An angry anthem of seagulls
and swallows trapped in the splintered sirens
of exhausted ambulances
scurrying along the wailing squares
that ominous pigeons
and blood thirsty phantoms
of the pandemic
have repossessed.
***
I hold my heart tight
put my long quivering ears
to the ground
to listen to a piercing bolero of joy
in the sudden silence
of earth’s astral moves
as humanity goes
hiding in the hellholes of Boccaccio’s
human comedy
shedding a sea of tears
large enough for
a million Buddhas to bathe in
and rise remorseless.
***
I hush myself up,
learn to forget my count of corpses
in the sudden blooming
of rhododendrons, poinsettias and blue mimosas
and from my Himalayan rooftop
spot a virgin vision of snow ranges
hidden for decades
beneath dusty branches
of malignant tree that
I watered most
of my early childhood.
***
I hear it,
a shrill whistle cry
of a lammergeyer,
the bone breaker,
in the peak hour
of this early spring,
a festive trilling
and the squawking of invisible angels
a rhapsody
of squint-eyed ravens,
spiny babblers
white-crested laughing thrushes,
warblers and
blood-beaked green parrots
along with a shrill
chorus of hyenas and jackals
returning home
after a hiatus of a lifetime
to bathe
in the sparkling waters
of glacier-fed rivers
beyond barricades
of the locked down
nations of the world.
From my rooftop
I fear for their lives
these feral things
lying asleep for hours
as if turned into
a lump of sullen meat
crushed under
some gorilla tyres
of a wayward truck
or a supply vehicle.
Quiet
quarantined
small
smelly blurs
under empty flyovers
or vacant zebra crossings
warming their
damp lives
on the asphalt
of freshly pitched roads
for smooth
stately visits of dignitaries.
Exhausted after
restlessly sniffing for crumbs
dropped by
some wayward charity,
I see them
slumber into
a resigned voyage
to the netherworld
motionless with
the drooping inertia
not a limb moving
or an alert ear
twitching
to reassure life
unafraid of
surveillance trucks
or some emergency
ambulances hooting though
the fiendish silence
of highways that
might just crush
them into a squashed
little mound
of dead meat
shattering
their innocent,
stone soup
faith in the humanity
of this century’s
most eloquent
scoundrels.
–Yuyutsu Sharma
I sleep alone in my room
a rod of brutish pain piercing
through my headpiece.
I sleep alone in the dark
not knowing how to deal with
this sudden upsurge
of an impending gloom,
a feel of being trapped
in the hands of a ruthless despot
racing over
the fields of humanity’s joy.
Three days I sleep alone
wondering if it will ever go away.
I wrap my head in a woolen scarf,
drink hot turmeric water, chew basil leaves,
recite my secret mantras that
illustrious monkey grammarian
bestowed on our ancestors.
I summon up the healing touches
of ash-smeared Naga Sadhus,
wear amulets possessing
dynamos of mysterious cures,
three-mouthed rudrakshras,
taweez with breaths of Peer Babas trapped in them.
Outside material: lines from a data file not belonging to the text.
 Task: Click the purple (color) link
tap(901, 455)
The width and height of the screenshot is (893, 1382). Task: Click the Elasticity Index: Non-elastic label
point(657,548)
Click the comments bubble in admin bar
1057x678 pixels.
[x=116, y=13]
I sprinkle water from the muddled bottles
stored in the family shrine decades after
my mother brought them
from the banks of the Ganges.
I lie down like a giant lizard curled up
in my thorny scales of a frantic throbbing
and on the third night open my eyes
and see him standing above my bedpost —
his white cotton turban shining,
his tall towering frame filling the long dalan
with the effulgence of his presence.
I present my head to him ,
“Here, Bauji, touch it, in the centre, see, see!”
so he can tousle it
and blow the sheaths of his healing breaths
from his wise lungs on it
like he did in my boyhood,
“Don’t you see it,
a tiny bump on the top, there, there!”
“It’s nothing,” he says, running his fat fingers
over my head, and announces, “You are fine, Ramji,
perhaps you hit your head
against a low ceiling somewhere.”
“You are okay,”
he pats my head again
bends to smell its olive odor
and disappears in the dark of my quarantined night.
I open my eyes, my nostrils releasing
unsullied air from the forests of rhododendrons.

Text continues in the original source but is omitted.